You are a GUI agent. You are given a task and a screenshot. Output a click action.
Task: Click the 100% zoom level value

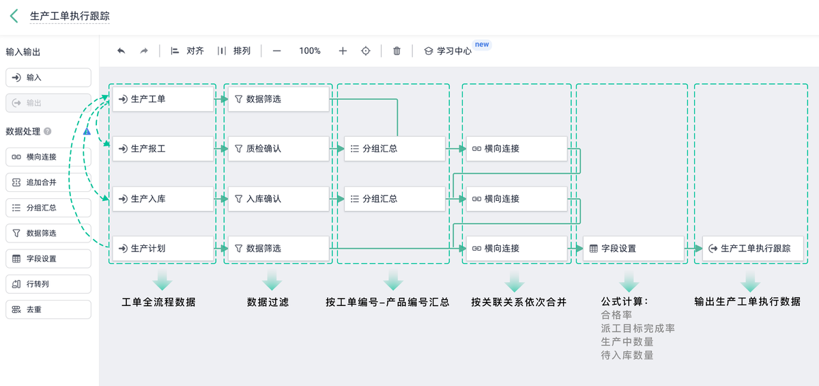310,51
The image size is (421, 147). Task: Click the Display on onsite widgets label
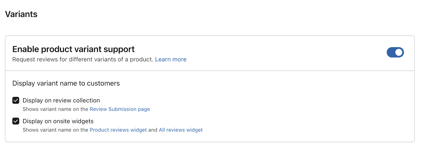click(x=58, y=121)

☆ ☆ ☆

ASSIGNMENT:
An exact repeat of all the data is required, pictures excluded.

RESPONSE:
You are a GUI agent. You are given a task and a screenshot. Output a click action.
Task: Click the 100% zoom level value

310,51
The image size is (421, 147). Task: Click the Display on onsite widgets label
click(x=58, y=121)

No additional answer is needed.